10 things I hate about being fat...
1. Every morning I fling open the closet door and stand there, trying to find something that fits my ever expanding body. I hate that so few things fit me.
2. Even when I am wearing my gravity defying Spanx I still do not have the smooth silhouette that I desire. I hate all the lumps and bumps.
3. I can no longer thoughtlessly wear sleeveless clothes. I hate the way my arms look flabby and untoned.
4. When I sit down to eat I no longer feel like I "deserve" to have choice. After all, too much freedom of choice has led me here. I hate the way that I have turned over my control to food.
5. Around men, I no longer feel desirable. Our culture tells me if not skinny, men want thin and fit, not big and beautiful. I hate the inadequacy I feel.
6. Shopping has lost all its joy. Stuffing myself in to the few larger pieces of clothing I have bought to bridge my wardrobe is my punishment for allowing myself to gain weight again. I hate that my tops tug across my chest and my pants across my hips.
7. When I look in the mirror I feel disappointed in myself. I hate not feeling like a role model of healthy eating and lifesytle to my family, but mostly my daughters.

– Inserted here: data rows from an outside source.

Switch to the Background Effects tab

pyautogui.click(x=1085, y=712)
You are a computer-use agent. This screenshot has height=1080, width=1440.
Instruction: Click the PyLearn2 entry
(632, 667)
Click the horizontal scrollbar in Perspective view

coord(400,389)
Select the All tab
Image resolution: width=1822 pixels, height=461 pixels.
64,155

8. At the gym I no longer feel confident and strong. When I do manage to go there I slink to the furthest most treadmill and hope no one recognizes me. Gone are my sleek workout clothes that accentuated my great figure. I hate the oversize t-shirts I wear to "hide" my overindulgence.
9. In the supermarket or in the department store, I imagine that people are having a more difficult time navigating the area around me. I hate taking up more space and the way it makes me feel.
10. I step on the scale and I see a number that to me indicates failure and lack of control. I hate myself for being back here again.